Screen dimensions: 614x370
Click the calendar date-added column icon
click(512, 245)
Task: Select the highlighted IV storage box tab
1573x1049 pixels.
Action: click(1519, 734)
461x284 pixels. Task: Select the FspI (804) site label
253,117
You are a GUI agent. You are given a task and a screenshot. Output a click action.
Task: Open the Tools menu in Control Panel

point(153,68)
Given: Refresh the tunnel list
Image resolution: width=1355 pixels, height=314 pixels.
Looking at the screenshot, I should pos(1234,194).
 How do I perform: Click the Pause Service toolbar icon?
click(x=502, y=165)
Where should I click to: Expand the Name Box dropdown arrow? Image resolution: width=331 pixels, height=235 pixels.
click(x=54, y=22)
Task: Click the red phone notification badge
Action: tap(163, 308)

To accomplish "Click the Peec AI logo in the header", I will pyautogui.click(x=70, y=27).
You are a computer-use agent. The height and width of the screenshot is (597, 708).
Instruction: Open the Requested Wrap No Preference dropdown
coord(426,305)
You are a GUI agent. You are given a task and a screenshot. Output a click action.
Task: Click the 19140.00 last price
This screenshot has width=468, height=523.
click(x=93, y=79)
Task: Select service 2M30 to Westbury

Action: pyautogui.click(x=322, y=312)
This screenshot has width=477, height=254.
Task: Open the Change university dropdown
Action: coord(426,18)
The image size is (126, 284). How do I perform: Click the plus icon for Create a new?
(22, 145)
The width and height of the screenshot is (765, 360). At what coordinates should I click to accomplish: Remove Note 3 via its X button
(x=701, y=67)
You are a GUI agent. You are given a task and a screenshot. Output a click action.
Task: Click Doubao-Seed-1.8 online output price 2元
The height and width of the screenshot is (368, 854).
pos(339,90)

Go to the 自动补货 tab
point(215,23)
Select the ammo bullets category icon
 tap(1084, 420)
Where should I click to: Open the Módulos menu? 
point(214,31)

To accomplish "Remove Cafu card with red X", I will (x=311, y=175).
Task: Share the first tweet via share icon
___
_PROBLEM TO WORK ON_
Set down exactly the lines that begin the records and continue through the line bearing "You are a computer-use"; include both ends.

_SOLUTION TO THIS PROBLEM_
Screen dimensions: 614x370
Click the calendar date-added column icon
click(512, 245)
Task: Select the highlighted IV storage box tab
1573x1049 pixels.
Action: click(1519, 734)
461x284 pixels. Task: Select the FspI (804) site label
253,117
You are a GUI agent. You are given a task and a screenshot. Output a click action.
Task: Open the Tools menu in Control Panel

point(153,68)
Given: Refresh the tunnel list
Image resolution: width=1355 pixels, height=314 pixels.
Looking at the screenshot, I should pos(1234,194).
 How do I perform: Click the Pause Service toolbar icon?
click(x=502, y=165)
Where should I click to: Expand the Name Box dropdown arrow? Image resolution: width=331 pixels, height=235 pixels.
click(x=54, y=22)
Task: Click the red phone notification badge
Action: tap(163, 308)

To accomplish "Click the Peec AI logo in the header", I will pyautogui.click(x=70, y=27).
You are a computer-use agent. The height and width of the screenshot is (597, 708).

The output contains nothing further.